A fazenda era um lugar ideal para ela exercitar e acabar com doidices de égua desocupada. Foi combinado para que ela trabalhasse na lida do gado todos os dias, montada por peões experientes que a tornariam mansinha.
Rubens contratou o transporte e lá se foi a Colina para Avaré.
O tempo foi passando e ele foi algumas vezes a fazenda, onde teve a oportunidade de monta-la e perceber que estava calma (cansada). Acabara aquela elegância dos bons tratos. Agora era trabalho mesmo. Emagreceu e até criança a montava.
Acabou a novidade e foi deixada um pouco de lado na lida, pois como é típico da raça, o andar é trote e os peões tinham opções mais macias.
Certo dia o melhor peão da fazenda resolveu monta-la, despreocupado cavalgou até que em certo local ela empacou, ele a forçou e acabou de costas no chão. Foi uma cena de rodeio, disseram testemunhas. Ela corcoveava nas alturas. Ora para a direita, ora para esquerda, ora estacava, ora arrancava e o peão aguentando firme. Foi quando ela empinou, ficou totalmente em pé e em seguida caiu de costas (boleando) derrubando o valente peão, que por pouco não foi amassado pelo corpo da potranca.

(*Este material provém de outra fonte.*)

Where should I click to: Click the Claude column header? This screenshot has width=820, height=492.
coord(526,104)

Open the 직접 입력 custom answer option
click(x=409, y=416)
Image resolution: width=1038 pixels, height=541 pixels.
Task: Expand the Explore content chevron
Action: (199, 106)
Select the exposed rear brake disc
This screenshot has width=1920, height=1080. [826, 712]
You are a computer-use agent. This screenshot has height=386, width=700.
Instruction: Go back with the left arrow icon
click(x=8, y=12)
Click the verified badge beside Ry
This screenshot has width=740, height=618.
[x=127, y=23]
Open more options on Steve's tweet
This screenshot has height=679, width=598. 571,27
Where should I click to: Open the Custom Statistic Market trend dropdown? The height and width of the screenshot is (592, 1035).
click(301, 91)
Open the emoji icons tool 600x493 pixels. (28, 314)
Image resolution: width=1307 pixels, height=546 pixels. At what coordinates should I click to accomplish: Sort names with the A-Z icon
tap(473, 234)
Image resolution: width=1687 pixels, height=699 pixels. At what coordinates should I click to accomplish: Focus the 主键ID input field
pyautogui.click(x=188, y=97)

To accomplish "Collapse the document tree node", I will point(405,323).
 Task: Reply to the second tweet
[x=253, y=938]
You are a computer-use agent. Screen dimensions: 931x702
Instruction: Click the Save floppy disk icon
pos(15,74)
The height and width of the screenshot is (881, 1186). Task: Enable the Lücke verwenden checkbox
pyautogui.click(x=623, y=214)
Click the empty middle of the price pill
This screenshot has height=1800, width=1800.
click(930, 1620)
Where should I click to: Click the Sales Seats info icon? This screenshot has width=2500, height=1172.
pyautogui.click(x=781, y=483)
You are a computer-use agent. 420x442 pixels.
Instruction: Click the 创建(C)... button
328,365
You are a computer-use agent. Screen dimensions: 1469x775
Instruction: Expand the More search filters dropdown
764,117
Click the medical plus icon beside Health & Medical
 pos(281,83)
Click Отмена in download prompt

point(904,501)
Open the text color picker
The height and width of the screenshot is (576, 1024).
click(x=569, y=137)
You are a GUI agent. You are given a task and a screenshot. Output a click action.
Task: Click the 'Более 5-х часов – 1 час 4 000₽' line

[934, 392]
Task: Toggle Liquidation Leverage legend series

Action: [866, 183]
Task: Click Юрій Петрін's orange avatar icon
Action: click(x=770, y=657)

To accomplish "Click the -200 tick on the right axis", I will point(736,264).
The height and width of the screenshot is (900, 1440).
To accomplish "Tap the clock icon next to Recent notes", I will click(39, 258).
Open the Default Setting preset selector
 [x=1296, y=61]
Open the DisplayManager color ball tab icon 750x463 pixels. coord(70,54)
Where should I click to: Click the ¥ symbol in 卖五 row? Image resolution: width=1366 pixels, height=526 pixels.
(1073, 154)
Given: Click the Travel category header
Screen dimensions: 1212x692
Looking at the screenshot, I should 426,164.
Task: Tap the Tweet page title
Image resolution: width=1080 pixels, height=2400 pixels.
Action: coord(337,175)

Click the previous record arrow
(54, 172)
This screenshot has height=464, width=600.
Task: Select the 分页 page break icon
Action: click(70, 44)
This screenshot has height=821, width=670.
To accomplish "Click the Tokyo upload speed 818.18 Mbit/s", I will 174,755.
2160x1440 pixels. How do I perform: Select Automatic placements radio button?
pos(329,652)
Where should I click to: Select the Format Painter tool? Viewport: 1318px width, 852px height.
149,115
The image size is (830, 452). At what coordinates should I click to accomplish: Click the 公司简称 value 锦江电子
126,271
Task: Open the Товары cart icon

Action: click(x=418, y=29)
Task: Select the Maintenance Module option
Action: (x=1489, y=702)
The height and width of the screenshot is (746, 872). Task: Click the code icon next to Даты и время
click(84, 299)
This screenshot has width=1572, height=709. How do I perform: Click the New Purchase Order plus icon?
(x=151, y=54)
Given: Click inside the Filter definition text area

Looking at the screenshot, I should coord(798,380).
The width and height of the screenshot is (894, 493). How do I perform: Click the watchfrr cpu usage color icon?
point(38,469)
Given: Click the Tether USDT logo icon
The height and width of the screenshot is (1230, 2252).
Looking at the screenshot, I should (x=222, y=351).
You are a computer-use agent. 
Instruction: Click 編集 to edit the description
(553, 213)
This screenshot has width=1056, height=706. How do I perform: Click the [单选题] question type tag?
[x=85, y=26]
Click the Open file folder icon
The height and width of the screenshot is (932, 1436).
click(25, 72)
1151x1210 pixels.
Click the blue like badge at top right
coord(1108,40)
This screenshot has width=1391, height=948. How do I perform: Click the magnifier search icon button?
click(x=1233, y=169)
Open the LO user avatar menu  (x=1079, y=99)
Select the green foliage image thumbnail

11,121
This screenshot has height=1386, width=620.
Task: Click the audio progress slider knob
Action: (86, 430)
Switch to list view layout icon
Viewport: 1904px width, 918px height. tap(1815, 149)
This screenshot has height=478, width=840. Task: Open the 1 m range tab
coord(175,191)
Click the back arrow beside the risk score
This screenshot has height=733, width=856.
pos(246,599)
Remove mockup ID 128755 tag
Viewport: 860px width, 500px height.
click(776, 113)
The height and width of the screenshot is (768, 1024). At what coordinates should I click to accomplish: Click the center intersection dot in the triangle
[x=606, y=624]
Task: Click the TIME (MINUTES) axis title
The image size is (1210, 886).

Ela ficou famosa, derrubou o melhor peão da região. Ninguém tinha mais coragem de monta-la.
Difícil mesmo foi Rubens aceitar o diagnóstico dos peões, afirmando que Colina tinha má índole e recomendaram para que ele não mais a montasse, a bem da segurança.
A tristeza era muito grande. O sonho de cavalgar o próprio animal havia acabado num passe de mágica. Tudo passava pela cabeça de Rubens, o gesto bem intencionado do amigo, a felicidade do presente, o porte majestoso da potranca, a escolha no piquete, a doma, os passeios e agora tudo acabado.
Entretendo surgiu uma luz no fim do túnel. Conversando com o cunhado, resolveram faze-la cruzar com um jumento da raça Pêga, ali da fazenda para gerar lindos e fortes burros. Eles têm muita procura e ótimo valor de mercado. Rubens sonhava já com os lindos burros, até pensava em ficar com um só para cavalgar.
Passado algum tempo, constatou-se que por melhor que fosse a performance do jumento, ela não engravidava. Era estéril!
Rubens mais uma vez decepcionado e arrependido por não ter escolhido um outro animal que não fosse tão desafortunado, acabou tendo uma brilhante ideia.
Dois dias depois ele embarcou a tão escolhida potranca com destino a um circo rodeio como doação. Lá ela seria feliz derrubando todos que a montassem. Era única atividade que fazia com louvor!
Durante a despedida, Rubens emocionado, mostrando uma fisionomia tensa, aproximou-se do reboque do translado e com olhar penetrante sussurrou no ouvido da sua querida égua:
— Adeus, até nunca mais!
E uma gargalhada de alivio ficou solta no ar!